REQUEST: According to the excerpt on FGM among the Pokot, what does social psychology call the situation in which most people privately reject a norm but go along with it because they assume others accept it?

SOURCE EXCERPT:
A young girl undergoing FGM is betrayed by her mother and betrayed by her father. She is told to be brave and to avoid shaming them whilst she is neutered like an animal and sold to another man. How can she truly trust another human being, let alone herself after such a trauma? She has been taught that honouring her feelings is too dangerous, too much of a challenge to ‘society’.  Yet this will not prevent feelings from happening. Treated more as a domestic servant than a wife, she will be unable to express them.  Does this lead to women numbing the connection to their soul, to the voice within that guides, leading to a disconnect from their own deeper wisdom?

Violence against women hurts everyone. Women are at the centre of family life, they give birth and in traditional societies like the Pokot, will exclusively bring up the next generation. They are the building blocks upon which the whole tribe depends.  

Traditionally it is taboo for Pokot women to speak out about the negative impacts of FGM, so this lack of open discussion can be a major obstacle.  Indeed as awareness spreads, the main barrier to change may be what social psychology calls pluralistic ignorance.  This is when a majority of tribal members privately reject a social norm like FGM/C, but go along with it because they assume, incorrectly, that most others accept it. Everyone thinks everyone else believes, and the fear of rejection, ridicule or worse results in a conspiracy of silence. It takes courageous opinion leaders to change social norms because it is often at great personal risk. Indeed Nancy and others have faced many threats, even death threats in the past. However if open discussion can be supported, more would speak up about the profound damage done to women as well as the impoverishment of family, tribe and the natural world.  

That is why I feel Nancy’s story could have such an impact. She has been prepared to break the taboo of silence, but not just for herself but for all the female children of her tribe as well. Her courageous story on film also demonstrates how everything is connected and how violence against women, poverty, FGM, child marriage, bride price, deforestation, over-population & climate change are all part of the same story.

Women’s subservience and subjection to tribal customs means that a woman’s insight, experience and wisdom goes unheard. Her knowledge as a mother and wife is not welcomed to balance men’s opinion nor is her experience and wisdom able to act as guide for the tribe. 

  • FGM damages trust and the sexual and emotional connection between men and women. Marital relationships are often loveless. What is the impact on children?

  • Women and children suffer and die needlessly. Cutting can spread HIV, and cause death or multiple birth complications as well as side effects such as fistula. All the health impacts, affect the whole tribe as children are left motherless, or ill.

  • If our bodies hold records of trapped emotion and trauma, which is now considered to be true by a growing number of health professionals, then thousands of women worldwide are holding trauma within their bodies because of this attack on the core of their femininity.

  • Research shows that gender inequality is linked to poverty and low levels of development. Girls are not educated and tend to be married early and have more children than more educated women. Tribal development is retarded.

  • Men control women’s income. Why would a woman who cannot own what she earns work hard, when she and her children will not benefit from her labour? Especially if her husband drinks and beats her — something that is commonplace.

  • Polygamy and early marriage lead to population expansion where one man may produce over 20 children. This leads to pressure on resources and, ultimately to children’s poor health and even, ultimately, starvation.

DATA SEGMENT:
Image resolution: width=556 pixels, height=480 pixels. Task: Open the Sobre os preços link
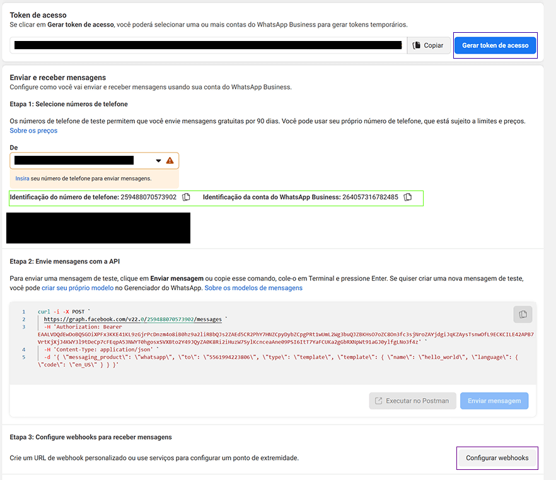33,131
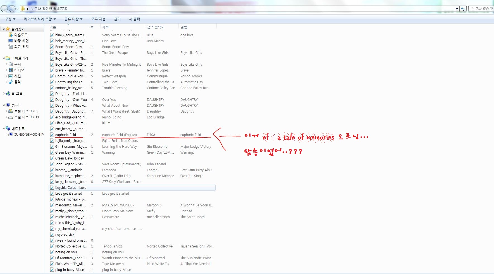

ANSWER TO THE EXERCISE: Pluralistic ignorance.